**PROVIDED RECORDS**.
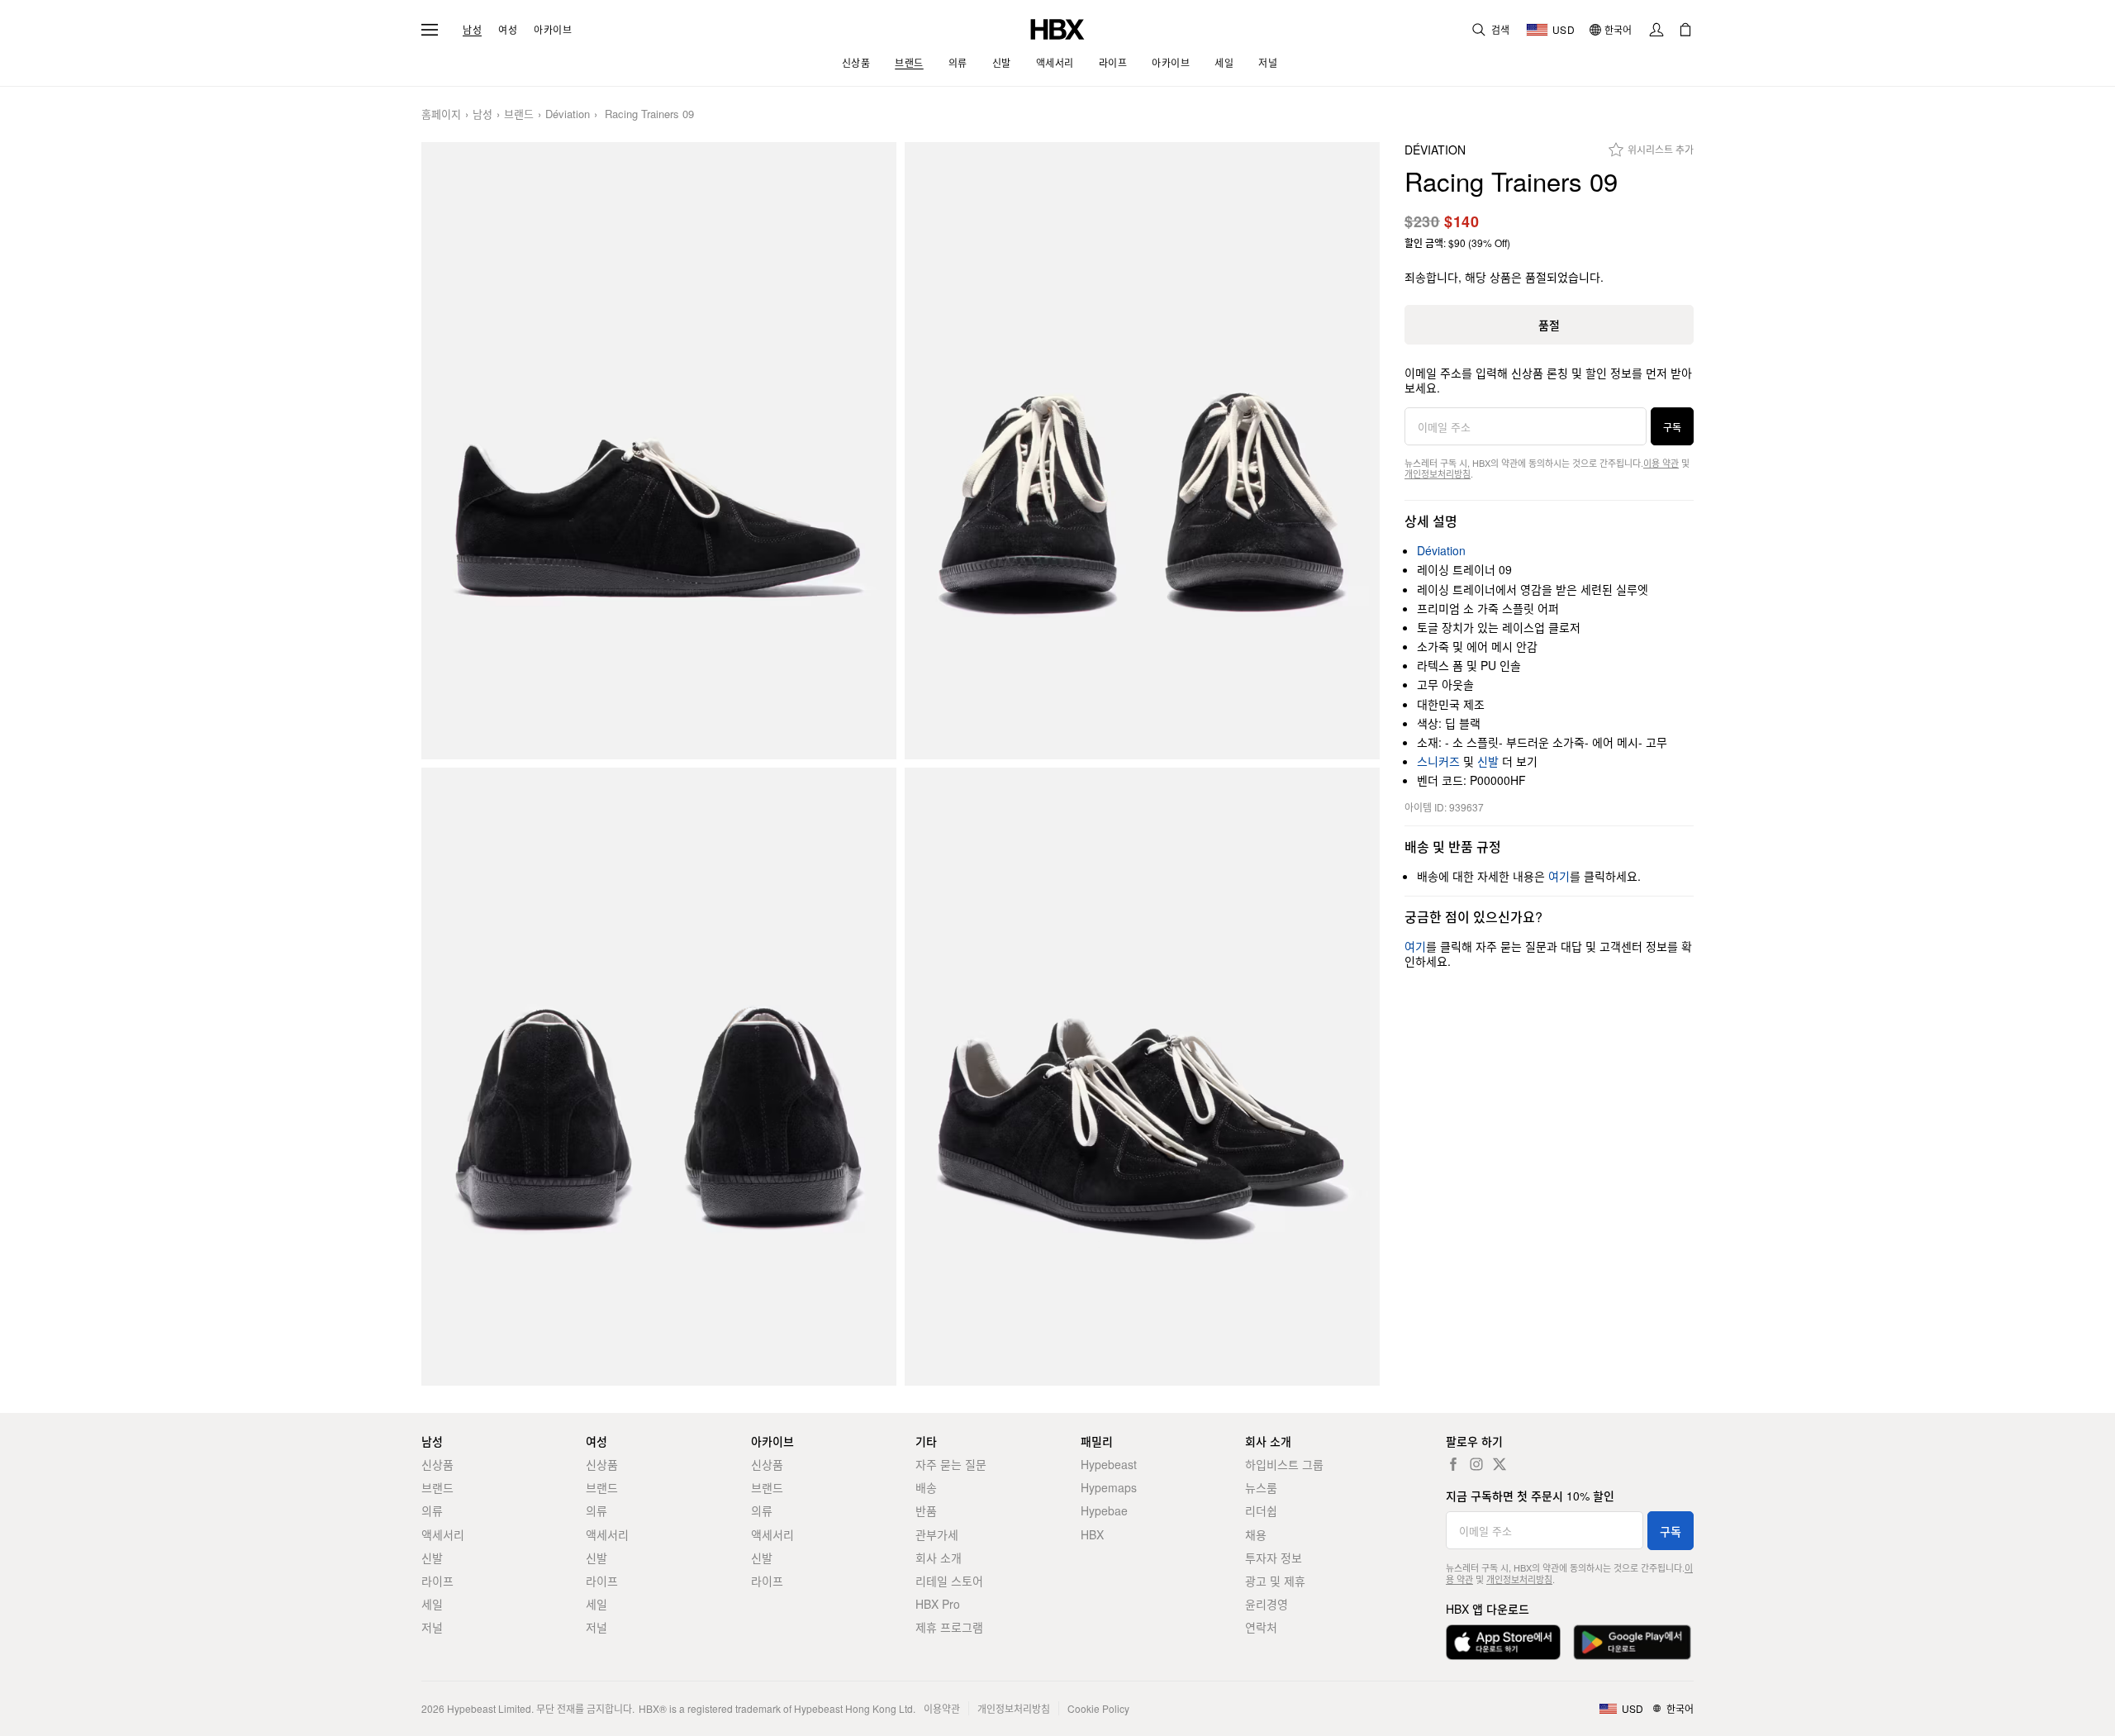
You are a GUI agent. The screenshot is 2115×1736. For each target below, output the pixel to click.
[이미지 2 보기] (1142, 451)
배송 (926, 1487)
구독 (1672, 427)
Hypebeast (1109, 1464)
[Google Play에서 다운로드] (1632, 1642)
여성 (507, 30)
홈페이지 (441, 114)
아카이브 (553, 30)
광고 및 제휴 (1275, 1580)
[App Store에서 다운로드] (1503, 1642)
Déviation (567, 114)
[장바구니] (1685, 29)
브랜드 (519, 114)
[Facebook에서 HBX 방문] (1453, 1464)
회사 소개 (938, 1557)
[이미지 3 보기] (658, 1077)
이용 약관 (1661, 462)
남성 (472, 30)
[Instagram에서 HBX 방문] (1476, 1464)
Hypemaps (1109, 1487)
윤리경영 (1266, 1603)
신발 (1488, 761)
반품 (926, 1510)
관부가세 (936, 1534)
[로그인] (1656, 29)
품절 (1549, 324)
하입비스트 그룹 (1284, 1464)
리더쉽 (1261, 1510)
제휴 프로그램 (949, 1626)
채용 (1256, 1534)
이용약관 (942, 1708)
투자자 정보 (1273, 1557)
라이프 (437, 1580)
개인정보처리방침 (1437, 473)
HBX (1092, 1534)
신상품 (437, 1464)
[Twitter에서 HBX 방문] (1499, 1464)
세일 (432, 1603)
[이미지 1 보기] (658, 451)
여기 (1559, 876)
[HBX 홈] (1057, 28)
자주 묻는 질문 (950, 1464)
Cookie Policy (1098, 1708)
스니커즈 (1438, 761)
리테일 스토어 (949, 1580)
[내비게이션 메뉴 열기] (429, 29)
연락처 (1261, 1626)
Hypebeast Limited (489, 1708)
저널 (432, 1626)
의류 (432, 1510)
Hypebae (1104, 1510)
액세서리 (442, 1534)
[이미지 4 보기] (1142, 1077)
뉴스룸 (1261, 1487)
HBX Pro (937, 1603)
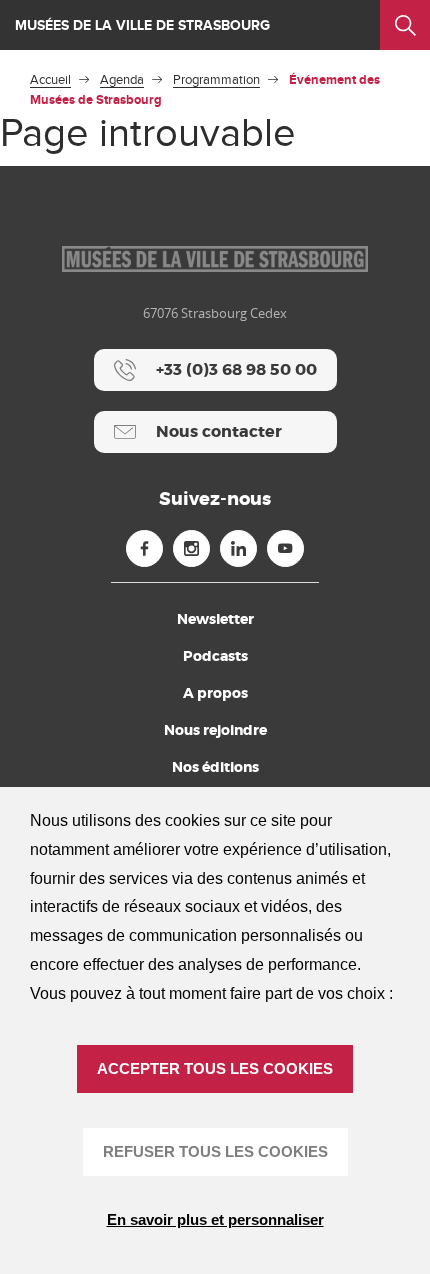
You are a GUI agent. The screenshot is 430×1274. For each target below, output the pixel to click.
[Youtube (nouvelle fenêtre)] (285, 548)
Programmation (216, 80)
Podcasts (215, 656)
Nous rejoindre (215, 730)
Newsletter (215, 619)
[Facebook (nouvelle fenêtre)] (144, 548)
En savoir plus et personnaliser (215, 1219)
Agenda (122, 80)
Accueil (50, 80)
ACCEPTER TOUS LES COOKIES (215, 1068)
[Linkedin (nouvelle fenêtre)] (238, 548)
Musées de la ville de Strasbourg (142, 25)
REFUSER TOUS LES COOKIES (215, 1151)
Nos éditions (215, 767)
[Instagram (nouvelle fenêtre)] (191, 548)
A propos (215, 693)
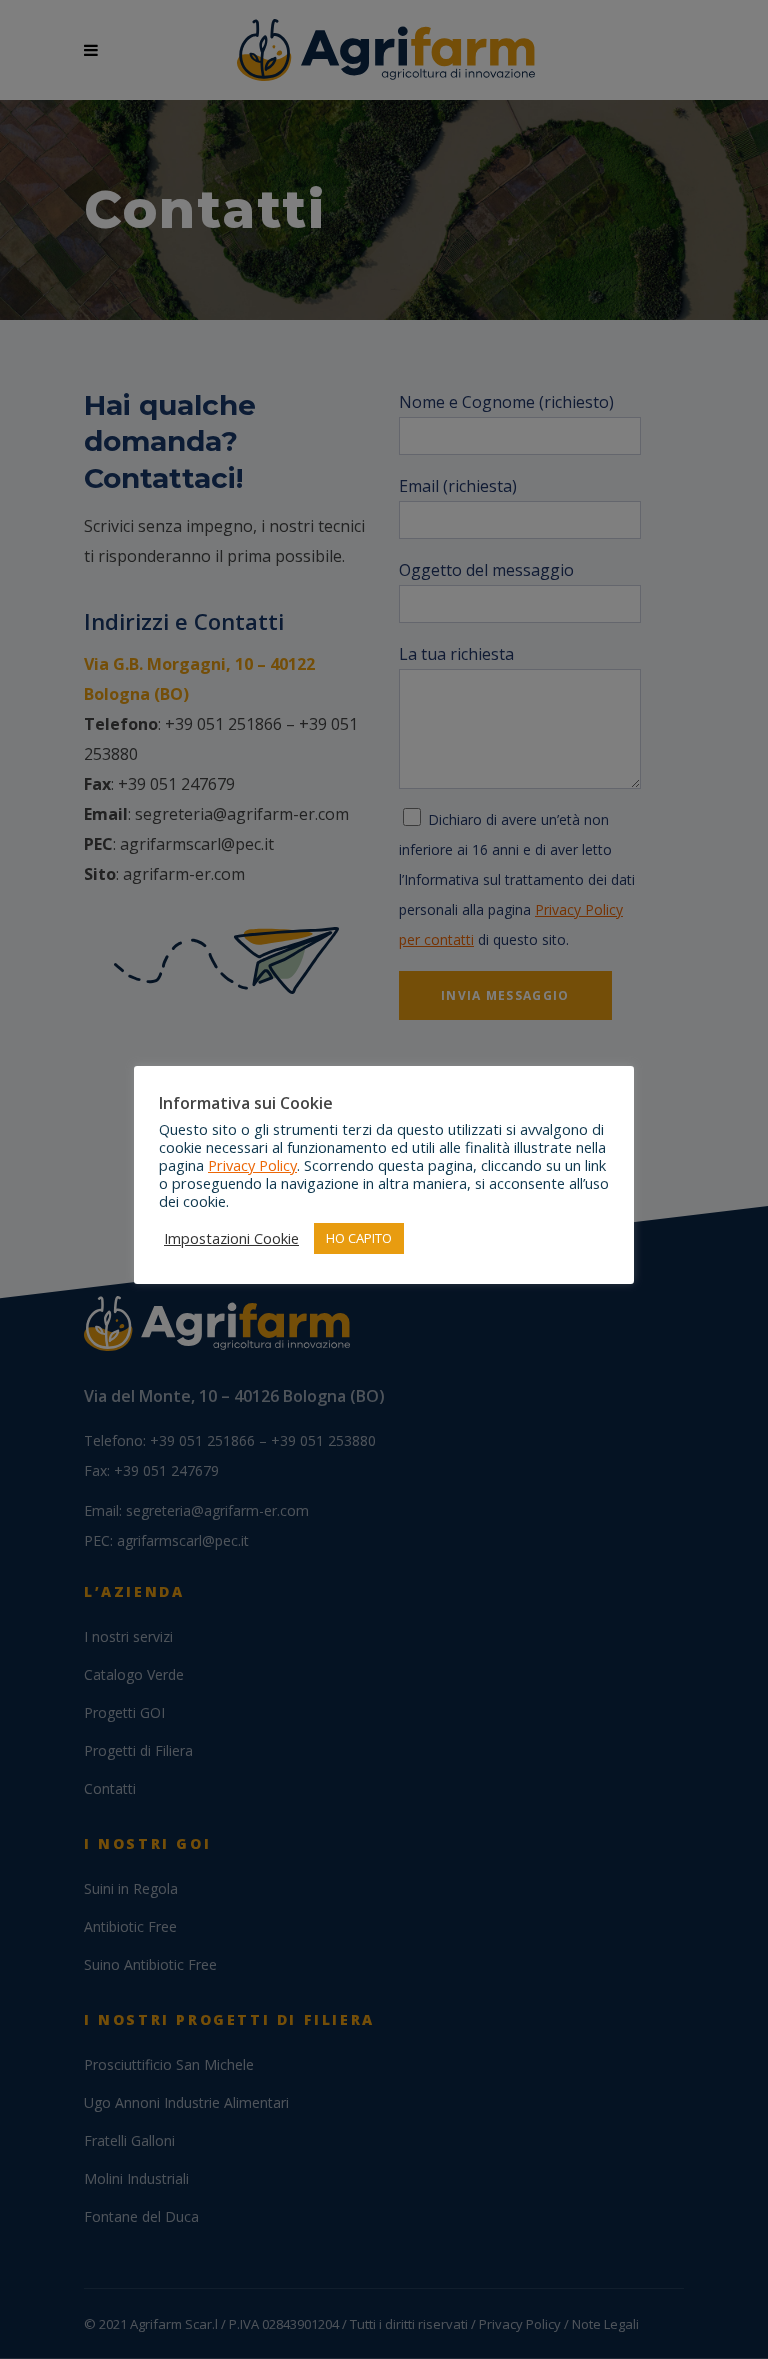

**INSTRUCTIONS TO FOLLOW**. Going by the entries above, repeat exactly the lines that start at the line with "회사 소개 (938, 1557)" and go on through the line with "Musées de la ville de Strasbourg (142, 25)". Pictures are not part of the copy.

**WORKED SOLUTION**.
회사 소개 (938, 1557)
[이미지 3 보기] (658, 1077)
이용 약관 (1661, 462)
남성 (472, 30)
[Instagram에서 HBX 방문] (1476, 1464)
Hypemaps (1109, 1487)
윤리경영 (1266, 1603)
신발 (1488, 761)
반품 (926, 1510)
관부가세 (936, 1534)
[로그인] (1656, 29)
품절 (1549, 324)
하입비스트 그룹 (1284, 1464)
리더쉽 (1261, 1510)
제휴 프로그램 (949, 1626)
채용 (1256, 1534)
이용약관 (942, 1708)
투자자 정보 (1273, 1557)
라이프 (437, 1580)
개인정보처리방침 (1437, 473)
HBX (1092, 1534)
신상품 (437, 1464)
[Twitter에서 HBX 방문] (1499, 1464)
세일 (432, 1603)
[이미지 1 보기] (658, 451)
여기 (1559, 876)
[HBX 홈] (1057, 28)
자주 묻는 질문 (950, 1464)
Cookie Policy (1098, 1708)
스니커즈 (1438, 761)
리테일 스토어 (949, 1580)
[내비게이션 메뉴 열기] (429, 29)
연락처 (1261, 1626)
Hypebeast Limited (489, 1708)
저널 (432, 1626)
의류 (432, 1510)
Hypebae (1104, 1510)
액세서리 (442, 1534)
[이미지 4 보기] (1142, 1077)
뉴스룸 (1261, 1487)
HBX Pro (937, 1603)
You are a GUI agent. The screenshot is 430×1274. For each target below, output the pixel to click.
[Youtube (nouvelle fenêtre)] (285, 548)
Programmation (216, 80)
Podcasts (215, 656)
Nous rejoindre (215, 730)
Newsletter (215, 619)
[Facebook (nouvelle fenêtre)] (144, 548)
En savoir plus et personnaliser (215, 1219)
Agenda (122, 80)
Accueil (50, 80)
ACCEPTER TOUS LES COOKIES (215, 1068)
[Linkedin (nouvelle fenêtre)] (238, 548)
Musées de la ville de Strasbourg (142, 25)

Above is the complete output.